Start of DATA
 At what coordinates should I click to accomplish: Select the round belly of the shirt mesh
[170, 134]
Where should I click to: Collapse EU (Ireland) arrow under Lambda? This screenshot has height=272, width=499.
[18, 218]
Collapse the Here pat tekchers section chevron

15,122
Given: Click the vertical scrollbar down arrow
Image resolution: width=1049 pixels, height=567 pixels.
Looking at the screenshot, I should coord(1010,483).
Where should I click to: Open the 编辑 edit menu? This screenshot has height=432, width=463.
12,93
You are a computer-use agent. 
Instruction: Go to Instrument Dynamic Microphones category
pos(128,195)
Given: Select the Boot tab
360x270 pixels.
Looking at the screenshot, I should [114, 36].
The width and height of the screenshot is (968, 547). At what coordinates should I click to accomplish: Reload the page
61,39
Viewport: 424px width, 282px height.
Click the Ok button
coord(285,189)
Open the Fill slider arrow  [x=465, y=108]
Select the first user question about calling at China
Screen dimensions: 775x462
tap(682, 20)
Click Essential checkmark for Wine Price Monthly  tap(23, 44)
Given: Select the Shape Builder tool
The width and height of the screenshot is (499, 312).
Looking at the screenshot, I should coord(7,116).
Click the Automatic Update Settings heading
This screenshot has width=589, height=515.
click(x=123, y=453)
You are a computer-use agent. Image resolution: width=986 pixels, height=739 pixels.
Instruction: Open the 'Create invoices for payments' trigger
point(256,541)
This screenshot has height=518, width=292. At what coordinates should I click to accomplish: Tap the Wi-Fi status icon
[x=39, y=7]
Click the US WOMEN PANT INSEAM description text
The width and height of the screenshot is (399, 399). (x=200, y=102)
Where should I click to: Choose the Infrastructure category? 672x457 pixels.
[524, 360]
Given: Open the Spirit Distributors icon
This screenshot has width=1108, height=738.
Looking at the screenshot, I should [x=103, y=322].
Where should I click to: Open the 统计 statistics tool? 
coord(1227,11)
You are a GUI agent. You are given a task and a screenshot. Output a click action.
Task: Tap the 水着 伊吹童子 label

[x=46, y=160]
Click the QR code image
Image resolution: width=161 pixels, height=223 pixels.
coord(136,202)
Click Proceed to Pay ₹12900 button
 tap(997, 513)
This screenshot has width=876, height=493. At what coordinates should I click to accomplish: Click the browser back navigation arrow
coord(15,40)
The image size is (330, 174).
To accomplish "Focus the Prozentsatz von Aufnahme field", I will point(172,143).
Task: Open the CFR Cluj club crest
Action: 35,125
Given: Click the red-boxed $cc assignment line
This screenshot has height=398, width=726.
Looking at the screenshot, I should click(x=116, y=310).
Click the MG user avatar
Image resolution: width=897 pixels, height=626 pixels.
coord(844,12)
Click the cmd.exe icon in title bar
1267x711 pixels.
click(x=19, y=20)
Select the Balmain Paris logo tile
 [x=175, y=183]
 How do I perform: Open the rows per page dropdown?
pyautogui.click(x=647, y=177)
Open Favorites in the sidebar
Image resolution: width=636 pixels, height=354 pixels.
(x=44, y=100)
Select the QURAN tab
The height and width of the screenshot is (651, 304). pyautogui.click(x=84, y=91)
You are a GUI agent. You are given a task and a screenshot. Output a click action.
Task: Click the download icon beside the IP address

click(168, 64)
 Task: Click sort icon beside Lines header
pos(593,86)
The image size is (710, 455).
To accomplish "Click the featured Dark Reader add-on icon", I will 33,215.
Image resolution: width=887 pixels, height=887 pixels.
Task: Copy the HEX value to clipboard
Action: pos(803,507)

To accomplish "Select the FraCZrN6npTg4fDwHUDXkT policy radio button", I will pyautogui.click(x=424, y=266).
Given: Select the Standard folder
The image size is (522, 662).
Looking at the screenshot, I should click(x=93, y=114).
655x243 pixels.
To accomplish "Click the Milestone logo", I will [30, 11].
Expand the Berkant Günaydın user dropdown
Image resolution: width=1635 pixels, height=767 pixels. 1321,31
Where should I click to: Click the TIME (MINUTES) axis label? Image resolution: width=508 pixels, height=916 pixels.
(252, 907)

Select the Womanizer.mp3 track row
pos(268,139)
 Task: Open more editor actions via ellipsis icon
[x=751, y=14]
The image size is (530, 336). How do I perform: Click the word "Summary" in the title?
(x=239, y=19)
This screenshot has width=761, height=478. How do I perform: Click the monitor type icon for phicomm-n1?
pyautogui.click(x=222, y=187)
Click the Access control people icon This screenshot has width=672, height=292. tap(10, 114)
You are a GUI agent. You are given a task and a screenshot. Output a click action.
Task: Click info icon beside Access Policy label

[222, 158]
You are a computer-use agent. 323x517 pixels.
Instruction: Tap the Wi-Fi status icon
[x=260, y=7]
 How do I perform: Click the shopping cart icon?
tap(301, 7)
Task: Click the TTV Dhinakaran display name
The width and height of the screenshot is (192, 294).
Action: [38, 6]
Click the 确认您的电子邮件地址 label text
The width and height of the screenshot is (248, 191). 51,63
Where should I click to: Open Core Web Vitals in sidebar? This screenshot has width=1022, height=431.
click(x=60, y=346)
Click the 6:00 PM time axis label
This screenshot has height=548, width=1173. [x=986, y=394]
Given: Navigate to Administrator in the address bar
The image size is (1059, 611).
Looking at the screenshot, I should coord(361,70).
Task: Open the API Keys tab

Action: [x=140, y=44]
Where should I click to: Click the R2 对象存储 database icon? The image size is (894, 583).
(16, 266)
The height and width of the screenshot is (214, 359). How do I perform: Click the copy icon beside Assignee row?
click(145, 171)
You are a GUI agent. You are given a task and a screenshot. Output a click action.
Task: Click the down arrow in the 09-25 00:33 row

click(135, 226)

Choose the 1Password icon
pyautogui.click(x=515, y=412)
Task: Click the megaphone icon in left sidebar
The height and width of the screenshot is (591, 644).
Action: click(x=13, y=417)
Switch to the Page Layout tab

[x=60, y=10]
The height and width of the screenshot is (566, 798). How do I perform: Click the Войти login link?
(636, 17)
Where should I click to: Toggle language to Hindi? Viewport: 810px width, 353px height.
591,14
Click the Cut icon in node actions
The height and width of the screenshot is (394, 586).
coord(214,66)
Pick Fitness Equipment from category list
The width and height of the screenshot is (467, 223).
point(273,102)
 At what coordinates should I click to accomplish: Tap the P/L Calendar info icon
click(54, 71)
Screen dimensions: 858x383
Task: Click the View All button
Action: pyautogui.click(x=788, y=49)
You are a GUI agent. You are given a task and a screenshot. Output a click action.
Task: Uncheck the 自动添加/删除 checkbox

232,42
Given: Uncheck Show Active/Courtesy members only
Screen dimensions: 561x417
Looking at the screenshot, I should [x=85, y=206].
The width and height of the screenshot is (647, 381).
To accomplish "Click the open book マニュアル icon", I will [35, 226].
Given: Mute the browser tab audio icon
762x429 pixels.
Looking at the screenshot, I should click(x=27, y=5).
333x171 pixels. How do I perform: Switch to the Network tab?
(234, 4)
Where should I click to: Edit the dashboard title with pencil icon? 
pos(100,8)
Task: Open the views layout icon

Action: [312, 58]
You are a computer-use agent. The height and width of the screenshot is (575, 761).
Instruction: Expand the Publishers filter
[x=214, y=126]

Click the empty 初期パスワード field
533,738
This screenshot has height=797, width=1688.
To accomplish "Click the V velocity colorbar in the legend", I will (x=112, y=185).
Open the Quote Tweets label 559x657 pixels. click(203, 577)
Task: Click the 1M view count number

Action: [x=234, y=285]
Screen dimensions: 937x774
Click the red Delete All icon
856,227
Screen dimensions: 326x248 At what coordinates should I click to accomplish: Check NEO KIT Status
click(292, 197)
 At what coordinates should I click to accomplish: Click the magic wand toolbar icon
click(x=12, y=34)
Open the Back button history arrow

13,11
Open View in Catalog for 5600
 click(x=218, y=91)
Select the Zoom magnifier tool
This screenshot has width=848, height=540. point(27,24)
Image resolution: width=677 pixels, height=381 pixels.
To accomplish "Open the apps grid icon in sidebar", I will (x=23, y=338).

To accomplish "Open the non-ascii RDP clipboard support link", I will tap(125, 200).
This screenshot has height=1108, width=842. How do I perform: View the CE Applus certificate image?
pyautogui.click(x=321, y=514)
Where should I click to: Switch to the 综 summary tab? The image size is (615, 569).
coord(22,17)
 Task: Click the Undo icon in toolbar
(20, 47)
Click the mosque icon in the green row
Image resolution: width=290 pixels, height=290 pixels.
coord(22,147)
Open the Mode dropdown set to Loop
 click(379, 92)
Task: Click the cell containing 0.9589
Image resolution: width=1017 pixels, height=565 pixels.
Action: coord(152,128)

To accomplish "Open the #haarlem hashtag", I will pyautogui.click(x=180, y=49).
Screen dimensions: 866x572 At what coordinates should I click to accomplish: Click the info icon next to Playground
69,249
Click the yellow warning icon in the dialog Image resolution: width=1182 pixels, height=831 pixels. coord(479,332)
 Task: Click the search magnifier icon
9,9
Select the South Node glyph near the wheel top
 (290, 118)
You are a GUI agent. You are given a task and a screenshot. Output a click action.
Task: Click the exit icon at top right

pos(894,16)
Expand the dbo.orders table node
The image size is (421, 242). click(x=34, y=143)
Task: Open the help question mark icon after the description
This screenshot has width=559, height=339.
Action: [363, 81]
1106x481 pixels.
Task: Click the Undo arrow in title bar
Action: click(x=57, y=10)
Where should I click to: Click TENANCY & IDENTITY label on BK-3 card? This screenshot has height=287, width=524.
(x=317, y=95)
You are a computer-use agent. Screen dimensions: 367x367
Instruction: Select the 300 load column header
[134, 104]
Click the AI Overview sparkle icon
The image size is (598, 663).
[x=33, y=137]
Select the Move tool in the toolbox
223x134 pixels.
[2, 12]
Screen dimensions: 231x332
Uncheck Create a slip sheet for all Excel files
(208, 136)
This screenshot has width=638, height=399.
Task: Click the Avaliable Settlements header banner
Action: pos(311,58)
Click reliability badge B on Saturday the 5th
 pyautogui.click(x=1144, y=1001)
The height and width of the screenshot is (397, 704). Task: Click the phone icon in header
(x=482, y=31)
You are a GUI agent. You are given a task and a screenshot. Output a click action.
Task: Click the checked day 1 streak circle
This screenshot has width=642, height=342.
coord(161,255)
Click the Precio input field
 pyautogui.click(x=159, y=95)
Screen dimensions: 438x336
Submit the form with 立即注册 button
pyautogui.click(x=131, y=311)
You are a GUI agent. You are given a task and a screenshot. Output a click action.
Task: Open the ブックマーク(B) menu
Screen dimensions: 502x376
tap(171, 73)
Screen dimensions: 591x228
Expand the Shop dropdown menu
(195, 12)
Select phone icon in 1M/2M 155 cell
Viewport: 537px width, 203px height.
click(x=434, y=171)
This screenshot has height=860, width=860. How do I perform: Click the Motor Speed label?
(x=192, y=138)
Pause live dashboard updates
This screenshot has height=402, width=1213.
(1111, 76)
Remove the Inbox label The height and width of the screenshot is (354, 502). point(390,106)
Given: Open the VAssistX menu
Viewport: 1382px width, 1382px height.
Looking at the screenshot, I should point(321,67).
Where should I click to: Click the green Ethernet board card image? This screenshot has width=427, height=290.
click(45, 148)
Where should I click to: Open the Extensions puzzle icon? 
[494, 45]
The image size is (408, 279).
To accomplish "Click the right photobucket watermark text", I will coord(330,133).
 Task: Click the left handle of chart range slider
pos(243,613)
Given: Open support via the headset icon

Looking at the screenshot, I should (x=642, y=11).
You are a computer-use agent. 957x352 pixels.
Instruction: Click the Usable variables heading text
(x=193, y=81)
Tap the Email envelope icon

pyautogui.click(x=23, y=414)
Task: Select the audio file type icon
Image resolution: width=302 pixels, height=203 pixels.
End of DATA
### ABOUT THIS TASK
The lines to set down, exactly and with both ends included, run from the one containing "Task: Select the audio file type icon" to the last line of the data above.

### SOLUTION FOR THIS TASK
Task: Select the audio file type icon
Image resolution: width=302 pixels, height=203 pixels.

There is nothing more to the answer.